* Goal of the exercise *
Repeat every record exactly, but keep images out of the copy.

* Task inputs *

################

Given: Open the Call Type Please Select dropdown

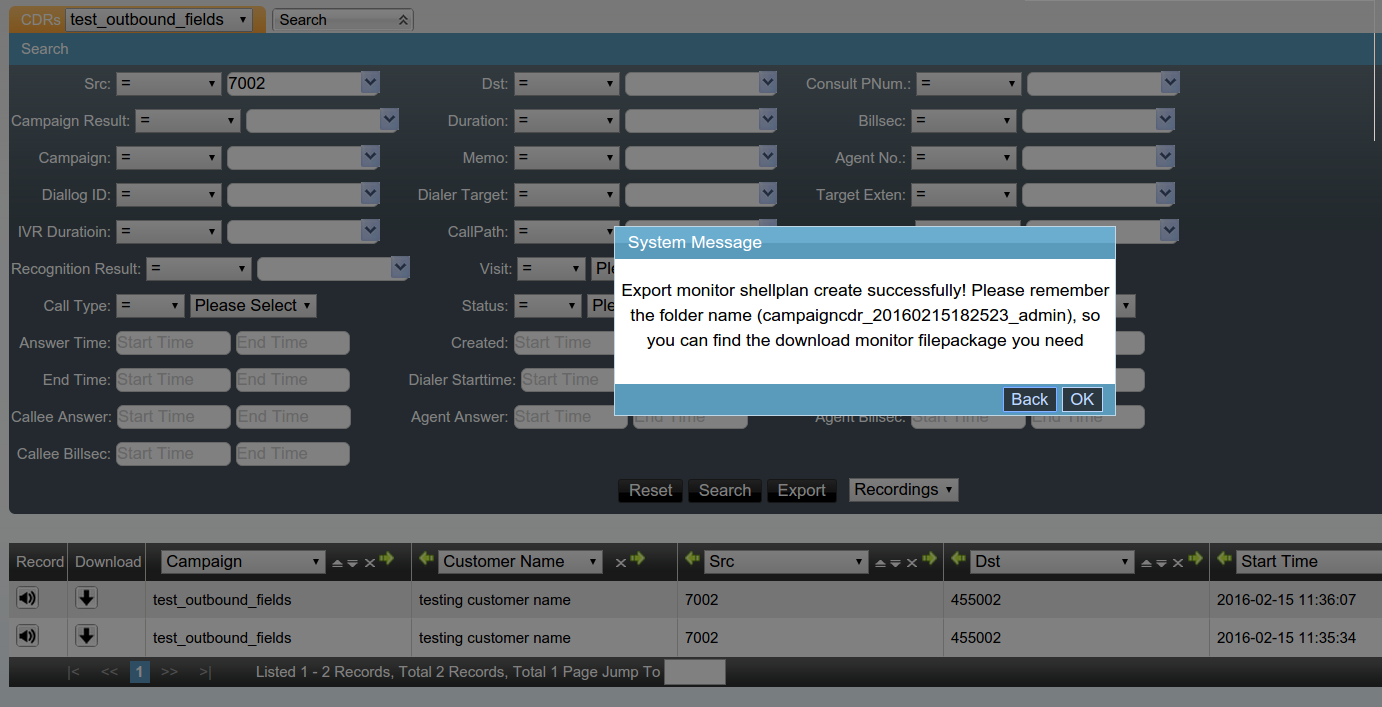Looking at the screenshot, I should point(253,306).
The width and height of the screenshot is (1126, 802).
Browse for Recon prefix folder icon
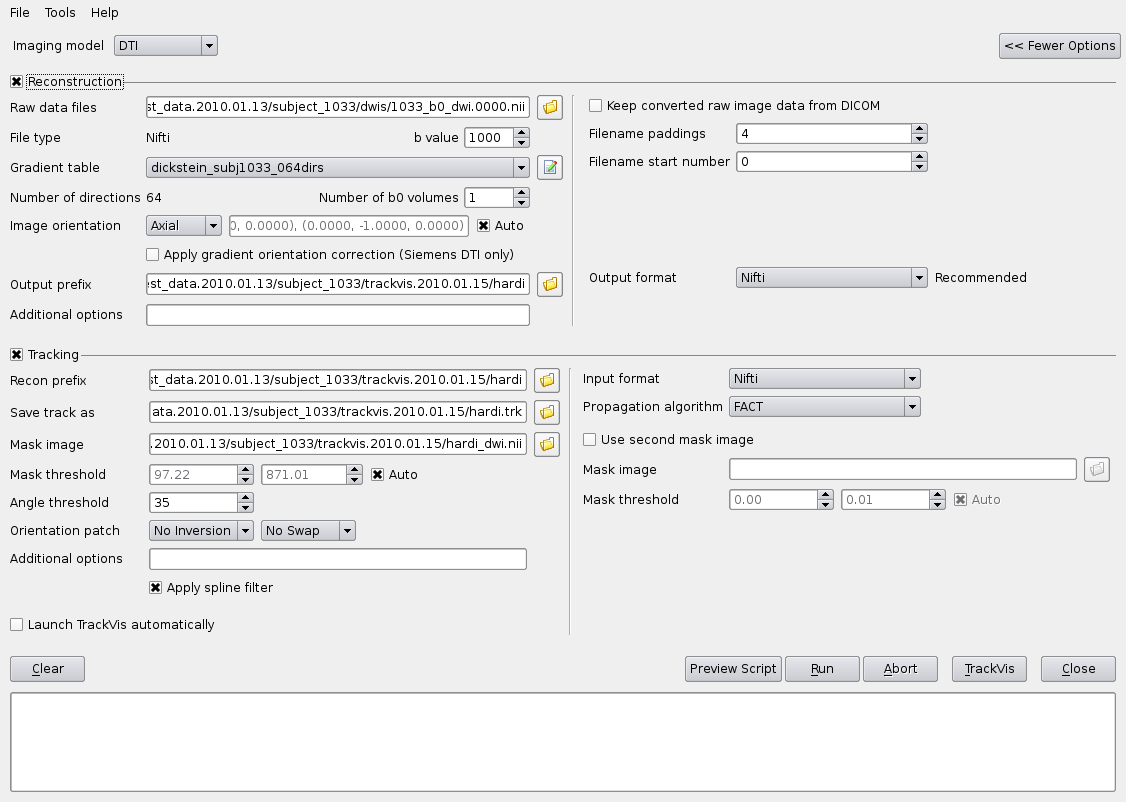pyautogui.click(x=546, y=380)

################

* Reply *
Given: Open the Call Type Please Select dropdown

Looking at the screenshot, I should point(253,306).
The width and height of the screenshot is (1126, 802).
Browse for Recon prefix folder icon
pyautogui.click(x=546, y=380)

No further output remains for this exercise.